Provided text -

** start **

The decision by Donna Reed Miller, the Eighth District’s councilwoman since 1996, not to run for re-election this year has set much of Northwest Philadelphia abuzz with possibility… and a little criticism.
“What we need to do is reunite Germantown,” said Larry Simmons, a former chief of staff for State Rep. John Myers (D.,Phila.). “The blacks and whites, the Asians, the haves, the have-nots; everyone that has been fractured because of the leadership that we’ve had for the last 16 years.”
The Eighth District stretches from Chestnut Hill and Mt Airy, where Miller support has been soft, through Germantown to Nicetown and Tioga, where Miller has a political stronghold.
Some say there’s good reason for her weakness in the north.
“I think she was known for not necessarily representing the entire district,” said John O’Connell, the Democratic Ward Leader for Mt. Airy’s 9th ward. “I think my ward felt that way, which was one of the reasons that we have not supported her as a council person.”
A long standing criticism of Miller goes something like this: She ignored the top half of her district and didn’t do enough for the lower half where she focused her efforts.
There were a few notable low points along the way. In 2008, one of her staffers pleaded guilty to extortion related to a real estate scheme, and in 2005 her former chief of staff was found guilty of an illegal tax scheme that was tied to the federal bugging of then Mayor John Street.
Her political mentor
In her announcement Friday, Miller explained that she never saw a City Council seat as a life long post. Instead it was all about community, she said. And fulfilling a vision that was set before her by mentors.
“All I wanted to do was to serve and help the community,” the announcement reads. “That is all any of us wanted when we started in this many years ago. I tried to live up to the expectations that Dave [Richardson] and other trailblazers had for us.”
Her mentor, the late State Rep. Dave Richardson, was a dynamic visionary. As much as anyone, he was responsible for setting up a neighborhood power base that lead to stable posts for African American politicians in the Northwest.
Yvonne Haskins, the former Philadelphia Regional Director of the Pennsylvania Board of Probation and Parole, remembers when Miller worked on Richardson’s staff.
“Whenever there was someone on parole from their region, you could bet I would hear form Donna Reed Miller pleading their case,” Haskins said.
Over the years, Miller has tried to reform Philadelphia’s gun laws, secure spots for women and minority owned firms in city contracts, and most recently she co-sponsored hearings on alleged police misconduct.

** end **

Stored records -
** start **

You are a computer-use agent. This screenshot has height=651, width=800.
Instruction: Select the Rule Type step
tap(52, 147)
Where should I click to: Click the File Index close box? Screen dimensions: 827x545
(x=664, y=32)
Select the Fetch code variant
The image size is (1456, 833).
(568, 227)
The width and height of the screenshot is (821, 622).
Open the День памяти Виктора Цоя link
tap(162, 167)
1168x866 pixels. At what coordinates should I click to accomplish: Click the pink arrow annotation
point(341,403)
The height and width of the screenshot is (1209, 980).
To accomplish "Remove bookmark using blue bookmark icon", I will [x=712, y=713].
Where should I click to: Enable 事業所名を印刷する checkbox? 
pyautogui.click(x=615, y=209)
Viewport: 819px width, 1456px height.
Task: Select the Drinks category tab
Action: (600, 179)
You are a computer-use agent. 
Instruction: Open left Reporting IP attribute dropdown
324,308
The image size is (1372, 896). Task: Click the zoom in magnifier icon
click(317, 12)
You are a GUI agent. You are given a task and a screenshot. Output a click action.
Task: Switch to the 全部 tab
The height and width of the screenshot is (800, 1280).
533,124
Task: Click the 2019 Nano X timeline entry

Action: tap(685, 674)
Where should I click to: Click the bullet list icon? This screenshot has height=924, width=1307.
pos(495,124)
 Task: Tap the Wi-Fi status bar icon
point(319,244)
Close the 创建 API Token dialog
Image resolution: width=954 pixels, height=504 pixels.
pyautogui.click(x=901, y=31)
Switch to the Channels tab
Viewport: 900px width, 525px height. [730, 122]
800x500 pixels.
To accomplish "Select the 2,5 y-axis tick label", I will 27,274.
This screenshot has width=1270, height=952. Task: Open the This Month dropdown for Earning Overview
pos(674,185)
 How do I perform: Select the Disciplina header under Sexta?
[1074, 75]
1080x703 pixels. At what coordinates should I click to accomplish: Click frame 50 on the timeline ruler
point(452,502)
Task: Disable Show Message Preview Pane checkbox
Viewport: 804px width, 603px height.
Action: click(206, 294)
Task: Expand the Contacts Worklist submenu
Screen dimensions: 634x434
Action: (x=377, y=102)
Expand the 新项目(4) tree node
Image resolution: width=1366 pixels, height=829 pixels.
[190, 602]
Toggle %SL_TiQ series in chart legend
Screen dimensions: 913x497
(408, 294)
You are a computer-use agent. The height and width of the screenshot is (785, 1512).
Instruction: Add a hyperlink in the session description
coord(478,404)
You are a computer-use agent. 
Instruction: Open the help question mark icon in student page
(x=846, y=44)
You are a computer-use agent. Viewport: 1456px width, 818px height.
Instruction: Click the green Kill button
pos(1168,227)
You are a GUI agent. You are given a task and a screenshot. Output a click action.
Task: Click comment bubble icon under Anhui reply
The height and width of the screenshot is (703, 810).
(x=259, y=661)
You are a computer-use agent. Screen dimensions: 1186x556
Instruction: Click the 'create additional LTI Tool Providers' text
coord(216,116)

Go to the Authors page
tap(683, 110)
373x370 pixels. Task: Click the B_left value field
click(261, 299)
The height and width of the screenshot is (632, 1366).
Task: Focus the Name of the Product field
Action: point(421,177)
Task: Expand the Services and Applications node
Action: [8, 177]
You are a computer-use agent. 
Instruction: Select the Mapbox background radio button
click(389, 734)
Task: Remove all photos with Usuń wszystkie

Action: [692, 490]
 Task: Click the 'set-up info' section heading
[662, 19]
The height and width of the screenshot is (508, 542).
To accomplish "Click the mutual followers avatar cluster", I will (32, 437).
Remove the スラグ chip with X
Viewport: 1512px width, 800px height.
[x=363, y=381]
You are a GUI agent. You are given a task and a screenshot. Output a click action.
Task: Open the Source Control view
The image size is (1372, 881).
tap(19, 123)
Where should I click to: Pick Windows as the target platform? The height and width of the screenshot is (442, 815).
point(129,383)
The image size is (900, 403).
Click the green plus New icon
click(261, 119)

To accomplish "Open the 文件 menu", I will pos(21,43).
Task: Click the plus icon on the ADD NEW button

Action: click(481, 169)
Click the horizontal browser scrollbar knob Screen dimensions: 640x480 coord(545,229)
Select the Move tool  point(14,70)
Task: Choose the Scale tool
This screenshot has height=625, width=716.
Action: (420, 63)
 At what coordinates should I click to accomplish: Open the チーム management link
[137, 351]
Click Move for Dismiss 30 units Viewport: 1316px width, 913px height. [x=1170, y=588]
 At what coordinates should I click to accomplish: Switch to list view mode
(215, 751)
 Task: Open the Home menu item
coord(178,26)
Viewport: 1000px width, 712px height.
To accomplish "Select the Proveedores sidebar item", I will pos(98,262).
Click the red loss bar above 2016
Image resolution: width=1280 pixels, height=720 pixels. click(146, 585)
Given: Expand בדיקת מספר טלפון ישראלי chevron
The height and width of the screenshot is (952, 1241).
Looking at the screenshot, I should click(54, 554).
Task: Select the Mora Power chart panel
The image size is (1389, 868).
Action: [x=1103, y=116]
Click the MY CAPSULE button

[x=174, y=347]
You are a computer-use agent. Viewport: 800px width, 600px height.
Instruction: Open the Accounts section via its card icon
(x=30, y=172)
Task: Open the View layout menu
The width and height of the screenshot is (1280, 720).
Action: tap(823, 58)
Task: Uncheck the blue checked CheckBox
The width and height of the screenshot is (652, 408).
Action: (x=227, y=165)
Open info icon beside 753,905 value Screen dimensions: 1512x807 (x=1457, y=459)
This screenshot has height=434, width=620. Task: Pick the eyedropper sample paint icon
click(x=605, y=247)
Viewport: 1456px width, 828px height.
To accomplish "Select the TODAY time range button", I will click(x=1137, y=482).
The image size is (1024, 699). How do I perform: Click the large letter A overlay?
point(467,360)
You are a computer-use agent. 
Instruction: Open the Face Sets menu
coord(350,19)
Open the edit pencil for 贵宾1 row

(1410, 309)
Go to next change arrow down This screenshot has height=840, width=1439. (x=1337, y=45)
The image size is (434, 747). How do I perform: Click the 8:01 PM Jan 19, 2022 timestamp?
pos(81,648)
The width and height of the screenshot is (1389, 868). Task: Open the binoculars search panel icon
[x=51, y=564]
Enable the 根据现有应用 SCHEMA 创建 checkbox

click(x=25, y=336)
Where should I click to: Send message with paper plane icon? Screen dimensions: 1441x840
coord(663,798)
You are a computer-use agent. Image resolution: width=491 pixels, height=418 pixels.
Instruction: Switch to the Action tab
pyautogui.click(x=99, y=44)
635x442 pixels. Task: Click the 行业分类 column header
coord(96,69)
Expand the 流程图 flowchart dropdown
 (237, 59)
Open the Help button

** end **

Set exercise 1 -
Reproduce the text of the article on Donna Reed Miller's decision not to seek re-election between "Yvonne Haskins, the" and "on Richardson’s staff.", inclusive.
Set exercise 2 -
Write the next part of the news story about Donna Reed Miller leaving her City Council seat, starting after its last sentence.

Task output 1 -
Yvonne Haskins, the former Philadelphia Regional Director of the Pennsylvania Board of Probation and Parole, remembers when Miller worked on Richardson’s staff.

Task output 2 -
The Settlement connection
Another high point, according to her, was the successful redevelopment of Cricket Court Commons, a massive Germantown housing complex that had been all but lost to neglect. This project came out of a second powerful relationship in Miller’s career, this one with Emanuel Freeman, the former executive director of Germantown Settlement, who hailed from roots similar to Richardson’s.
Miller tied herself tight to the social service and housing agency throughout her career, right up to its bankruptcy and court ordered dissolution last month. For many of her constituents, this was not a good thing.
“We just see her connected so closely to Emanuel Freeman and Germantown Settlement, and at this particular time it just doesn’t look good,” said Debra Roberts, the director or operations for the Wister Neighborhood Advisory Council, and a former Settlement employee.
Over her 16 years in office, Miller has been accused of enabling Settlement to hoard property in the neighborhood even as the tracts fell into decay and other developers were ready to step in. The result, many have said, is a fractured and physically broken down Germantown where notorious examples of blight and neglect, like the still languishing YWCA building on Germantown Avenue, have made frequent headlines.
“You cant take whole sections and set it aside for one individual,” said Simmons of the Miller-Freeman connection.
Yet in Lower Germantown voters have gone for Miller every time.
Votes kept coming in
An even stronger voting bloc for Miller is farther south, in Nicetown.
“We’re going to miss Councilwoman Miller for sure,” said Majeedah Rashid, the chief operating officer for the Nicetown CDC. “She basically helped us build our foundation for our organization… We went from just a grass-roots organization … to a community-based CDC that’s doing joint ventures with major developers.”
For its entire 10-year existence, the Nicetown Community Development Corporation has worked closely with Miller, and it’s paid off. She and other politicians have been critical to successes like the new $15 million mixed use development on the 4400 block of Germantown Avenue, which is under construction now, and a planned $20 million project that already has a $4 million city commitment.
And while critical voices like John O’Connell’s are still easy to find, with projects like the Germantown Avenue Street-scapes improvement, Miller has been slowly winning fans all the way up the Avenue.
Greg Welsh, the president of the Chestnut Hill Business Association, said Miller has been great to work with for the two years he’s had the post, though he thinks that was somewhat of a recent development.
“There has been a much greater uptick in terms of City Council participation in the Chestnut Hill area,” he said.
According to him, Miller now sends a staffer to every association meeting, something that she did not do several years ago.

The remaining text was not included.